The first has user-presented text in markup;  the second has it (correctly, I feel) in the body text, where it's amenable to styling, language attribution (as in this example), and so on.

I fully support the design principle of providing accessibility (I hope this doesn't need saying).


On Jan 5, 2011, at 6:14 , Laura Carlson wrote:

> Hi David and everyone,
> 
> Janina wrote:
> 
>>> May I amend my assertion to say that the need for alt text is not
>>> controversial among the TF?
> 
> David wrote:
> 
>> If you *want* to show something that is semantically different, and needs
>> its own labeling, then it is easy to do;  show a div
> 
> Does this mean that you consider it more of a want than a need?  Do
> you consider some sort of mechanism (other than a div) which supplies
> a text alternative for a video key frame  is not a functional
> requirement for HTML5?
> 
>> I am also concerned that 'alt' breaks a very fundamental design principle.
> 
> This is a core disagreement. "Access for people with disabilities is
> essential.
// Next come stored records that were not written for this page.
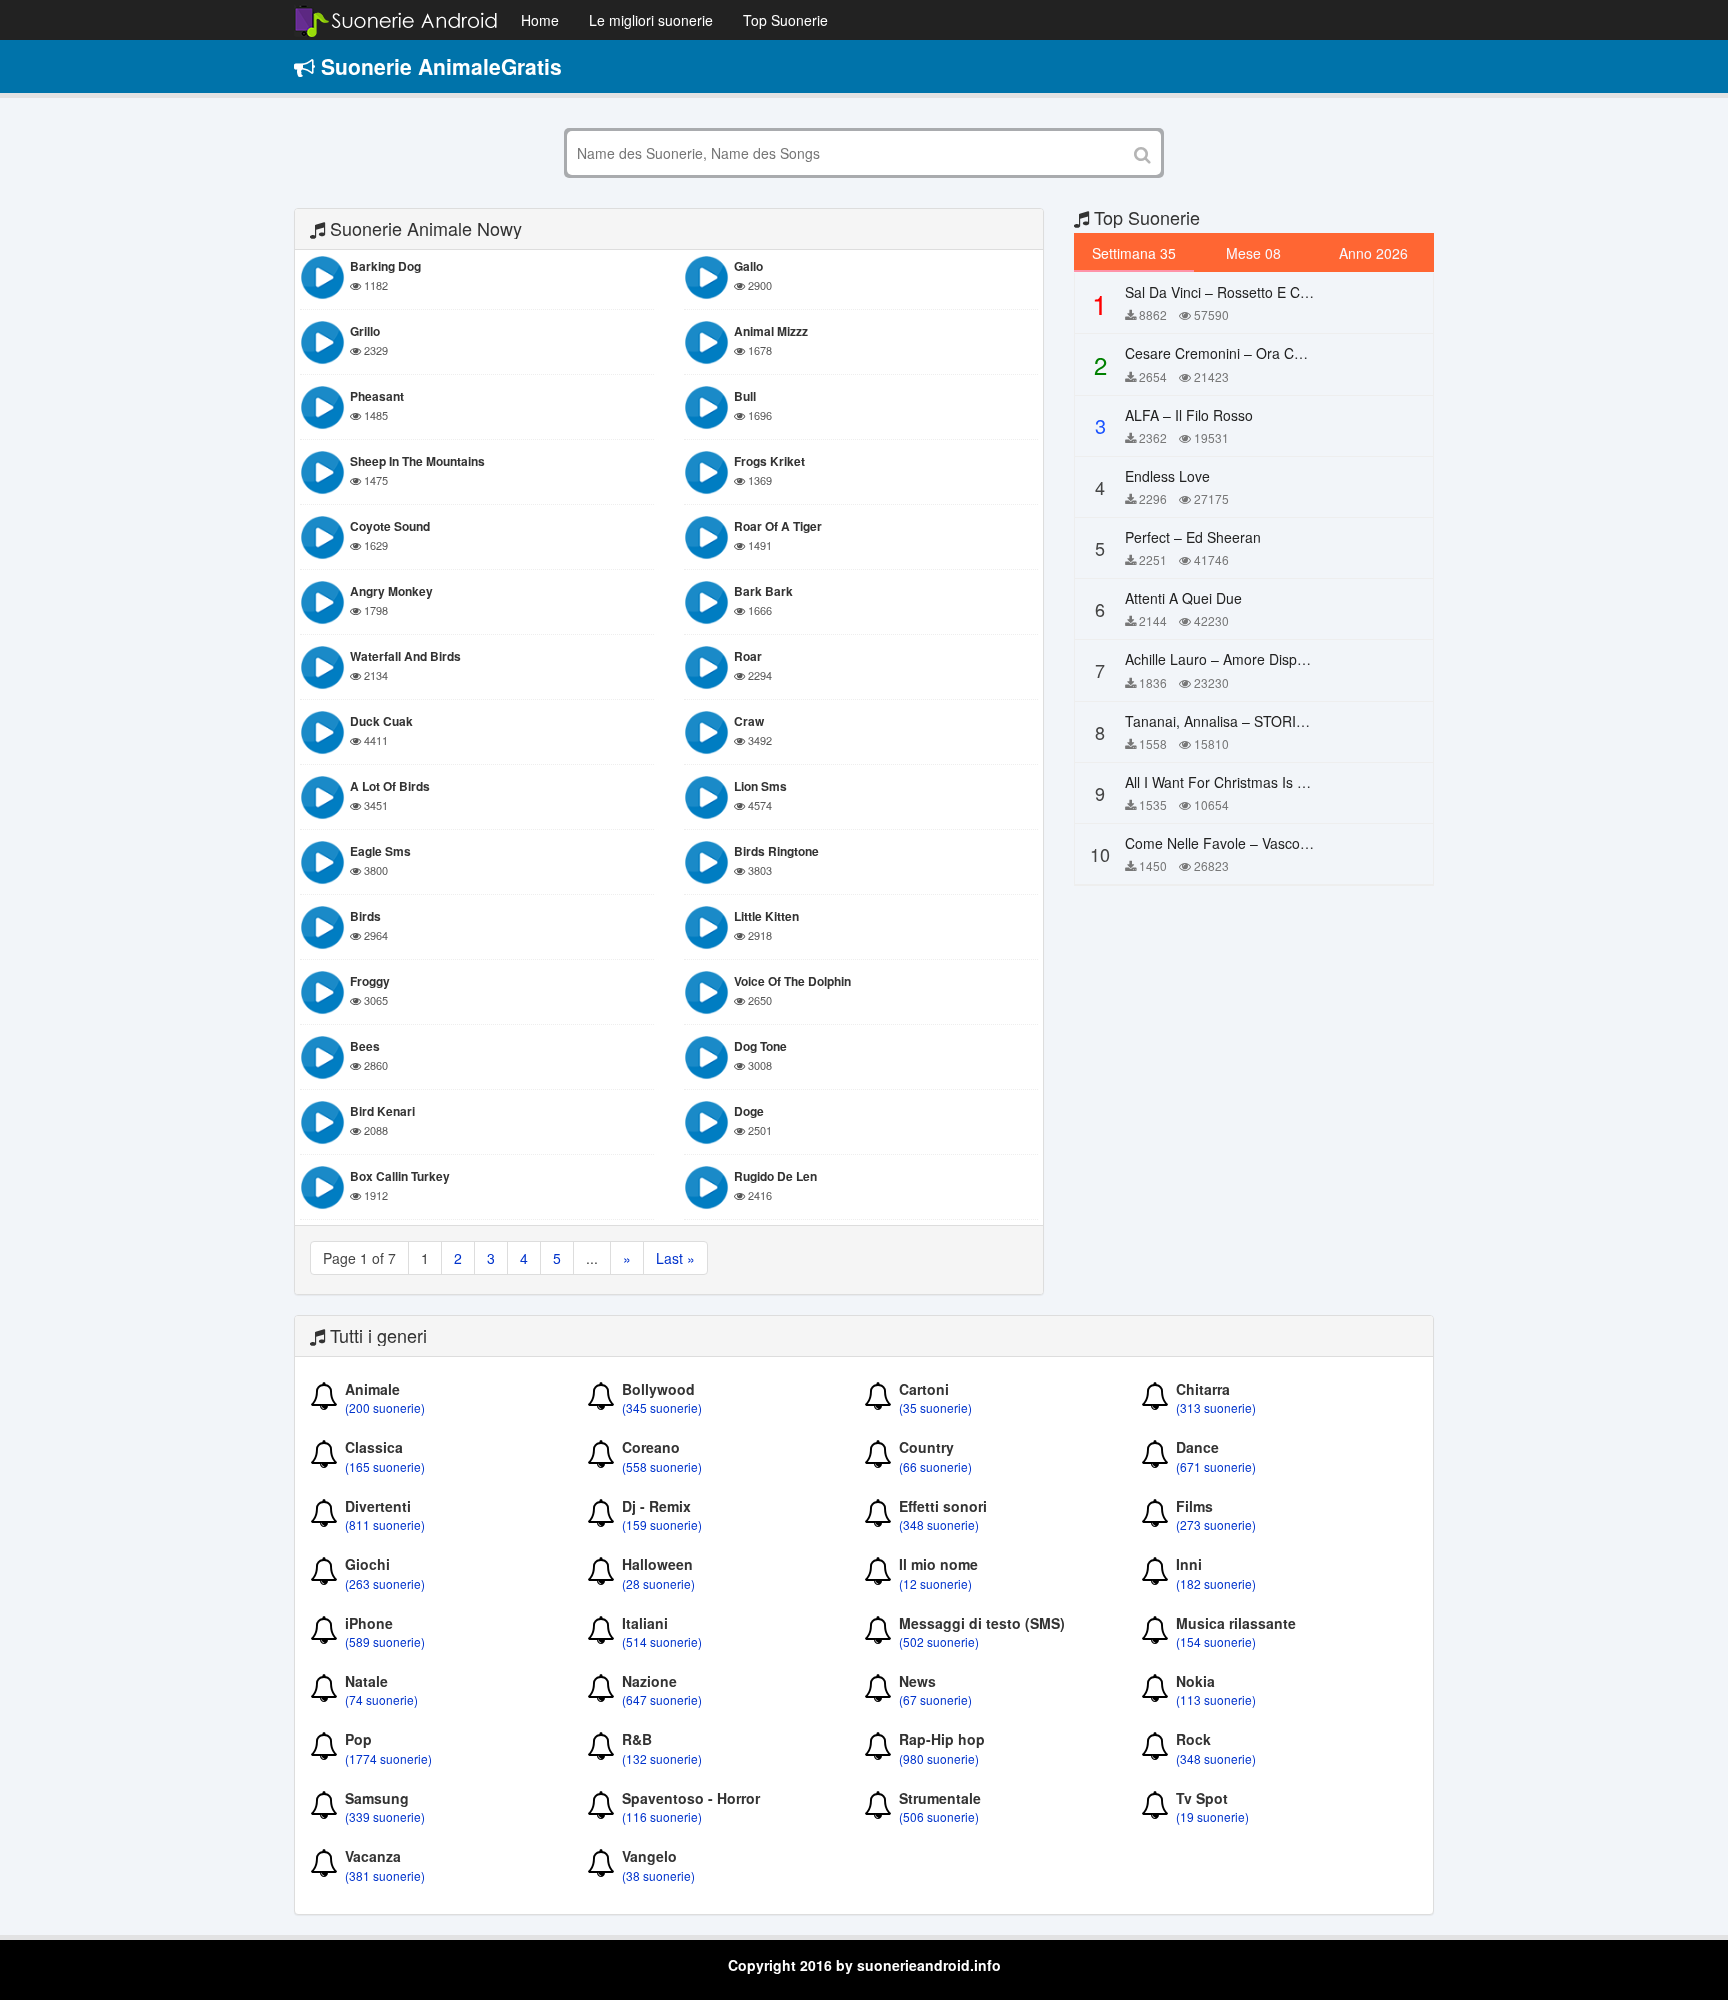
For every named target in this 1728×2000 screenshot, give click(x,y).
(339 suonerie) (385, 1816)
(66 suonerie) (935, 1466)
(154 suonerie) (1216, 1641)
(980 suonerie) (939, 1758)
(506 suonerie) (939, 1816)
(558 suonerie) (662, 1466)
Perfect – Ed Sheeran (1193, 537)
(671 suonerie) (1216, 1466)
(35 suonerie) (935, 1407)
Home (540, 20)
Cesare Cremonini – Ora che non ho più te (1265, 353)
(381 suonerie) (385, 1875)
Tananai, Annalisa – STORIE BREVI (1237, 721)
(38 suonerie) (658, 1875)
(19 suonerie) (1212, 1816)
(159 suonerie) (662, 1524)
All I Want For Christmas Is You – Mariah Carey (1274, 782)
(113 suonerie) (1216, 1699)
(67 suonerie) (935, 1699)
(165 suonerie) (385, 1466)
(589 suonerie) (385, 1641)
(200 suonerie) (385, 1407)
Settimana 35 (1134, 253)
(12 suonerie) (935, 1583)
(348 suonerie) (939, 1524)
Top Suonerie (785, 20)
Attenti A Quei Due (1183, 598)
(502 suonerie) (939, 1641)
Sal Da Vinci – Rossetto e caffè (1224, 292)
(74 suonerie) (381, 1699)
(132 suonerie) (662, 1758)
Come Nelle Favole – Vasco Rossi (1232, 843)
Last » (675, 1258)
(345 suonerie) (662, 1407)
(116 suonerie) (662, 1816)
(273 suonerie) (1216, 1524)
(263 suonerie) (385, 1583)
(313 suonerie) (1216, 1407)
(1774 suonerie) (388, 1758)
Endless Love (1167, 476)
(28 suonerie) (658, 1583)
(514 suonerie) (662, 1641)
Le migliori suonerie (651, 20)
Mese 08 (1253, 253)
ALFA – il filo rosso (1189, 415)
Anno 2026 (1373, 253)
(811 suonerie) (385, 1524)
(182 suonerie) (1216, 1583)
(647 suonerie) (662, 1699)
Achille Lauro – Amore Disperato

This does not mean that features should be omitted if not
> all users can fully make use of them but rather that
> alternative/equivalent mechanisms must be provided. Example: The image
> in the img element is not perceivable by blind users. That is not a
> reason to drop the element from the specification, but is a reason to
> require mechanisms for adding text alternatives." [1]
> 
> Best Regards,
> 
> [1] http://www.w3.org/html/wg/wiki/AccessibilityDesignPrinciple
> 
> Laura
> 
> -- 
> Laura L. Carlson

David Singer
Multimedia and Software Standards, Apple Inc.